Turn the lines of the material starting at the one containing "Screen dimensions: 760x470" and ending at the one containing "[x=708, y=209]" into a numbered list, omitting blank lines.

(Extracted data entries)
........

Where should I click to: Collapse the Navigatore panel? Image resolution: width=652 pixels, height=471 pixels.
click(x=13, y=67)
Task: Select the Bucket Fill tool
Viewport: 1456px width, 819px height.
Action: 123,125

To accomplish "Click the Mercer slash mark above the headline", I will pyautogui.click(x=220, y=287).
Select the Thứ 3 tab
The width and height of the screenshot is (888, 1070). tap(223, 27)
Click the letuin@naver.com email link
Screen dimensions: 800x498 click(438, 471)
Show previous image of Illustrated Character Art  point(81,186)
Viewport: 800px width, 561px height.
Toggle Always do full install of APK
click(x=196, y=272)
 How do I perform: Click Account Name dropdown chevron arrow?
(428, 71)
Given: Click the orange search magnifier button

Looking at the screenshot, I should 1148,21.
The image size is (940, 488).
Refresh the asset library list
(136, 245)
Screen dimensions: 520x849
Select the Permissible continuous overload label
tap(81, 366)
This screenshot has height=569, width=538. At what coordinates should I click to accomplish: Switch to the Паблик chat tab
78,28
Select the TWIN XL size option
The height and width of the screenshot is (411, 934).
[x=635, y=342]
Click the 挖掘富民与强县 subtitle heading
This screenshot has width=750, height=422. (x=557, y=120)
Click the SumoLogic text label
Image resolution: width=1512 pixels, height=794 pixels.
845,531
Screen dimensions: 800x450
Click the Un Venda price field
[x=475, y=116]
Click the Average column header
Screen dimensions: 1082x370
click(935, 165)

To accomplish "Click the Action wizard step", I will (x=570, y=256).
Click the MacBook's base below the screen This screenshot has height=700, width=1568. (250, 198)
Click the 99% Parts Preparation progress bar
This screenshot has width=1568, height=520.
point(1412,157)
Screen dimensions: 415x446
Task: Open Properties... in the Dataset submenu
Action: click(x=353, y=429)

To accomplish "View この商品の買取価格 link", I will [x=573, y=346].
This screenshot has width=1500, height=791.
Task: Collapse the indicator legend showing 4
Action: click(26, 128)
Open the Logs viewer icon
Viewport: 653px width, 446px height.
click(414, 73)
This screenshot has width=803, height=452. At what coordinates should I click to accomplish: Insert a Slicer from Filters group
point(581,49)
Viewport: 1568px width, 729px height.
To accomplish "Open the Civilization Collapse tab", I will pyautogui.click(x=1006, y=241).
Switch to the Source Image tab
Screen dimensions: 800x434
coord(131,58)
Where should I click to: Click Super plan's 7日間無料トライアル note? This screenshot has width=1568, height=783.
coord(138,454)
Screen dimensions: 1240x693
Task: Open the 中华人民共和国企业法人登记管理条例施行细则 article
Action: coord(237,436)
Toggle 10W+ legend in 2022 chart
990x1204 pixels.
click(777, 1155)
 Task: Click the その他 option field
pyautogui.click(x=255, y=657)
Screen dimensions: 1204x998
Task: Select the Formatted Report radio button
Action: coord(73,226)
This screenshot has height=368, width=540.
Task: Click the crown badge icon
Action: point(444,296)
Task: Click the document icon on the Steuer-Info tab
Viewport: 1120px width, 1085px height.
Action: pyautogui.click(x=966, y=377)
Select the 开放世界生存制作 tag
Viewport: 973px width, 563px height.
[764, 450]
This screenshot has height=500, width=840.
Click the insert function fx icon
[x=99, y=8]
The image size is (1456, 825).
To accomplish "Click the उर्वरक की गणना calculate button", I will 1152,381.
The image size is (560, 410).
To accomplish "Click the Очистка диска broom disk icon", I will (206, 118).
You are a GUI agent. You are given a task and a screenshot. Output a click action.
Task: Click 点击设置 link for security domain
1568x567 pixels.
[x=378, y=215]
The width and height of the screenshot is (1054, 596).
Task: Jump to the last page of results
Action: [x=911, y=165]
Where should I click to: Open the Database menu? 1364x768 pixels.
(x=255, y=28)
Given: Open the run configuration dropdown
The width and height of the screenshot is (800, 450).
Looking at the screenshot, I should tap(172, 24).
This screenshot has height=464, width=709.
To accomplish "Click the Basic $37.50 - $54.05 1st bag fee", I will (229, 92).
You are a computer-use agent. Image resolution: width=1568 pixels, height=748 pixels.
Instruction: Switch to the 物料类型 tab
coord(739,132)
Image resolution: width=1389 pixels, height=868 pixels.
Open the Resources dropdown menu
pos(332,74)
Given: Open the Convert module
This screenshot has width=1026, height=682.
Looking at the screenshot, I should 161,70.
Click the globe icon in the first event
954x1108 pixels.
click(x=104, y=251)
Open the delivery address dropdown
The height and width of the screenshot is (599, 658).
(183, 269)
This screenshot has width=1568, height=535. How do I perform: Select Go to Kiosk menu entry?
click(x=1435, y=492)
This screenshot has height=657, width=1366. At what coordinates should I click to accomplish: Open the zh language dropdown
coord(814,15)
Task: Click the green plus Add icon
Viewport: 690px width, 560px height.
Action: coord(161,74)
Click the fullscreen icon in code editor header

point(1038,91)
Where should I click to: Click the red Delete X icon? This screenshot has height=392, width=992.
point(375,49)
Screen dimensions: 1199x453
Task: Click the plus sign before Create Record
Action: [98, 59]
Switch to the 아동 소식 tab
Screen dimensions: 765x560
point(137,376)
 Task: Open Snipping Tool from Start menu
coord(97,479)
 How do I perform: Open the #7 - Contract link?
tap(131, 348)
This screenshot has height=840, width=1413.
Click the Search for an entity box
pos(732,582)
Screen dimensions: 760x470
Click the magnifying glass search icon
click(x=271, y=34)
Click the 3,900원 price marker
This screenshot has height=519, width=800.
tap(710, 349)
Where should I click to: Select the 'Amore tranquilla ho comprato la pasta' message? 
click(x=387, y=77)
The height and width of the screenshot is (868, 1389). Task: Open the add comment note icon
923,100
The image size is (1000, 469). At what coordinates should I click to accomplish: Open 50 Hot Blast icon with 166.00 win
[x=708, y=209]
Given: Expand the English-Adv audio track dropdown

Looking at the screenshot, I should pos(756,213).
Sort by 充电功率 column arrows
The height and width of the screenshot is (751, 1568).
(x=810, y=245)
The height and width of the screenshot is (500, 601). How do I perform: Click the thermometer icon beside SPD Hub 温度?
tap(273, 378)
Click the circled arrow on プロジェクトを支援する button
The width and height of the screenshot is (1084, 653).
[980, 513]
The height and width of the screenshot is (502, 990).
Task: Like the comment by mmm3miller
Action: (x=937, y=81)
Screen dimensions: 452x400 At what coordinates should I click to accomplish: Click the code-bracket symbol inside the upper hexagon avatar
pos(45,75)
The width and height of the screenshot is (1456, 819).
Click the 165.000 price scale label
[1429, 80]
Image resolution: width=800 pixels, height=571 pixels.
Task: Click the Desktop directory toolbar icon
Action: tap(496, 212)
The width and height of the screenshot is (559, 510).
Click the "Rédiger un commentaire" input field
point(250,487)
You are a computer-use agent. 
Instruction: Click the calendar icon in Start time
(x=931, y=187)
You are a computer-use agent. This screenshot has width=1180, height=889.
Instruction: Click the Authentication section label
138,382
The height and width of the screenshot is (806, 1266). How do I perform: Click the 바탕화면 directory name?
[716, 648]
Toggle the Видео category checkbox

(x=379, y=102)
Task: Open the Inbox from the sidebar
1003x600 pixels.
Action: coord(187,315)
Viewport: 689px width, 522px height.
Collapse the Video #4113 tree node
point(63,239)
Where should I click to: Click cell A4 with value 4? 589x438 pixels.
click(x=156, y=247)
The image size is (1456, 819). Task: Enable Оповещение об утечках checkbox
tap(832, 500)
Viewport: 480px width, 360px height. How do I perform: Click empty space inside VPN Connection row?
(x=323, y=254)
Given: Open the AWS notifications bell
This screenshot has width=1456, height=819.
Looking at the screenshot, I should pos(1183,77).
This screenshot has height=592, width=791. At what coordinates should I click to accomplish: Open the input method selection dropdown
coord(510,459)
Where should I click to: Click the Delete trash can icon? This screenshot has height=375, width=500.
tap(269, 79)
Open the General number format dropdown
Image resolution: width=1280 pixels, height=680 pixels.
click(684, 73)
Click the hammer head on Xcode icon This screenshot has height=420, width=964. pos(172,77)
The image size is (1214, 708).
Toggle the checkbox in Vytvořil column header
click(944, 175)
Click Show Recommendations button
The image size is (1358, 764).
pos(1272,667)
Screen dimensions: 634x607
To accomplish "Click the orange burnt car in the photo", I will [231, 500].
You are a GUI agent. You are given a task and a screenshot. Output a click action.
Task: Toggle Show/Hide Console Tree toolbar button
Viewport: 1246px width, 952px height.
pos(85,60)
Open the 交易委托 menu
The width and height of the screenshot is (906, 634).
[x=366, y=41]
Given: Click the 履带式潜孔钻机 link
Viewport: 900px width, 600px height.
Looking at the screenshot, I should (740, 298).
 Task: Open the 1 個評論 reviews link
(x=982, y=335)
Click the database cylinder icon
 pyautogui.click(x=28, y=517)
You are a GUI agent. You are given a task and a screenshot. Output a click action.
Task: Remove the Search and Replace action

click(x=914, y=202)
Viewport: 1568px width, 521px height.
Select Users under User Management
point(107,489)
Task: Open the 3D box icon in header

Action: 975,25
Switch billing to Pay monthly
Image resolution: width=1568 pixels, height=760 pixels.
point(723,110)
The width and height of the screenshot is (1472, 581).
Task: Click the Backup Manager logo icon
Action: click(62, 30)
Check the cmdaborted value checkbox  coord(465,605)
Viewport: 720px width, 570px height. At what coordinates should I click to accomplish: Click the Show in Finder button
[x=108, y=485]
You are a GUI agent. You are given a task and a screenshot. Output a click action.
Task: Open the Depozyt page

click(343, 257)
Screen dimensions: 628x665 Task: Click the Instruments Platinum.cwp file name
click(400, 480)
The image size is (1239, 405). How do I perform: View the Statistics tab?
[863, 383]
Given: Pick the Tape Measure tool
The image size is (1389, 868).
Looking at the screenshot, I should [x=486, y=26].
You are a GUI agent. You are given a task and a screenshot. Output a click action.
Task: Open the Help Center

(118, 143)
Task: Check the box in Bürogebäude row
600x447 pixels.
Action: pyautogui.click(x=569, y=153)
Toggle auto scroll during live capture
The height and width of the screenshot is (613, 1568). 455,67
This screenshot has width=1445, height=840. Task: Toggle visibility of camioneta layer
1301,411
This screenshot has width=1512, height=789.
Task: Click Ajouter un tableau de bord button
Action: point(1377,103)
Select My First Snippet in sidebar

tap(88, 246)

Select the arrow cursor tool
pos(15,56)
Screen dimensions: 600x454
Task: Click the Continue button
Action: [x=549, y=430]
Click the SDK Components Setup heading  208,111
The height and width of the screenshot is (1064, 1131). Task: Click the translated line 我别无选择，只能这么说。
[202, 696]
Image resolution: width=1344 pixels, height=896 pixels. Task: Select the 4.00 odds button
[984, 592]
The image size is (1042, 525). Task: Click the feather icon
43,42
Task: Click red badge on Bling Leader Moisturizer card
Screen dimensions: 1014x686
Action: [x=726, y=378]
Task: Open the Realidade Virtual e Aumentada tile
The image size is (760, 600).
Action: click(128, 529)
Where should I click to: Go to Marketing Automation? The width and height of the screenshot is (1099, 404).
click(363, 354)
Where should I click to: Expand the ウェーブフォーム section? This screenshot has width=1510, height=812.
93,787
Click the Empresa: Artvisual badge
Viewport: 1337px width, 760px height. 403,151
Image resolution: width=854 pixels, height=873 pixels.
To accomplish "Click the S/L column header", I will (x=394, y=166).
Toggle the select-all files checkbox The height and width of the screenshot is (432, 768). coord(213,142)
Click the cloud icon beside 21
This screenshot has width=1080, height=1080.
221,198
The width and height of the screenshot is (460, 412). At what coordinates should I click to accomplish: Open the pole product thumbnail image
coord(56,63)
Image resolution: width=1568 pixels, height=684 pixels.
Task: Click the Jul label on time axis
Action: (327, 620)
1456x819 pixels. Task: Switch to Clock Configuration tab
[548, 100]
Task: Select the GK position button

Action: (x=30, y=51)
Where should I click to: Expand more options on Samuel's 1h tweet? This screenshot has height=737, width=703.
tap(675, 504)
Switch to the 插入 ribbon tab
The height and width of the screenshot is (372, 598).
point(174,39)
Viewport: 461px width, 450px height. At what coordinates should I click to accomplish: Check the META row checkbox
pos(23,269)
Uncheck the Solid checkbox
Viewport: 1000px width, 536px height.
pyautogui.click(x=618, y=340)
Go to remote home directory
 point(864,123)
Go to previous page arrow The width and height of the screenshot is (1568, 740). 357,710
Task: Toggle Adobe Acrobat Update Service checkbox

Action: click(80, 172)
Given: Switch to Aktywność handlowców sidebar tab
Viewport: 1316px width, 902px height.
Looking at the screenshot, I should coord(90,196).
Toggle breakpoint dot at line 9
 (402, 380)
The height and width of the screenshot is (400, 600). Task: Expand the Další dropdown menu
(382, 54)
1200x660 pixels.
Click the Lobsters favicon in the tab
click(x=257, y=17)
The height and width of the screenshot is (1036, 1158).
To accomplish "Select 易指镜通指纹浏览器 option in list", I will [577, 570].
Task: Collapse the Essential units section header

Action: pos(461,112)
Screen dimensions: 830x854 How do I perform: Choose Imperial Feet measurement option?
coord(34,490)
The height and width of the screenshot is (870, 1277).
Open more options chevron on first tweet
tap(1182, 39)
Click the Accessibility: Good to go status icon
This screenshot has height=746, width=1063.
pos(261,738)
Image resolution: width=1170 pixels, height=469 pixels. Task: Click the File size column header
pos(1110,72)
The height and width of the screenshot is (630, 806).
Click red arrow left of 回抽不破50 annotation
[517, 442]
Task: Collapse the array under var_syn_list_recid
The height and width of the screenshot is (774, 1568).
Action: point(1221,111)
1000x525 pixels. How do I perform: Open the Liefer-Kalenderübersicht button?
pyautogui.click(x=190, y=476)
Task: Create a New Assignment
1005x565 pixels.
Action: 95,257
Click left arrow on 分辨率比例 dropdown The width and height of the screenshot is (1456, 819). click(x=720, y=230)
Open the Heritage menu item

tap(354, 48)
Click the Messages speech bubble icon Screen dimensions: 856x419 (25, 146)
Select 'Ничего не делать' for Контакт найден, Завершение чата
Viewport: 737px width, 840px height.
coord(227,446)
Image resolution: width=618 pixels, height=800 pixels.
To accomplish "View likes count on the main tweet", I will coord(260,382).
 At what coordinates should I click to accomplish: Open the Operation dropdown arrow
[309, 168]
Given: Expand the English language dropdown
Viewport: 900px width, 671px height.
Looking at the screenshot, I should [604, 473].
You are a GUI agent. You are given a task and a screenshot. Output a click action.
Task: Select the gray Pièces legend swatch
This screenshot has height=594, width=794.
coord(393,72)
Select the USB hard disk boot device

........

§ **WRITTEN REPLY**:
1. Screen dimensions: 760x470
2. Click the magnifying glass search icon
3. click(x=271, y=34)
4. Click the 3,900원 price marker
5. This screenshot has height=519, width=800.
6. tap(710, 349)
7. Where should I click to: Select the 'Amore tranquilla ho comprato la pasta' message? 
8. click(x=387, y=77)
9. The height and width of the screenshot is (868, 1389). Task: Open the add comment note icon
10. 923,100
11. The image size is (1000, 469). At what coordinates should I click to accomplish: Open 50 Hot Blast icon with 166.00 win
12. [x=708, y=209]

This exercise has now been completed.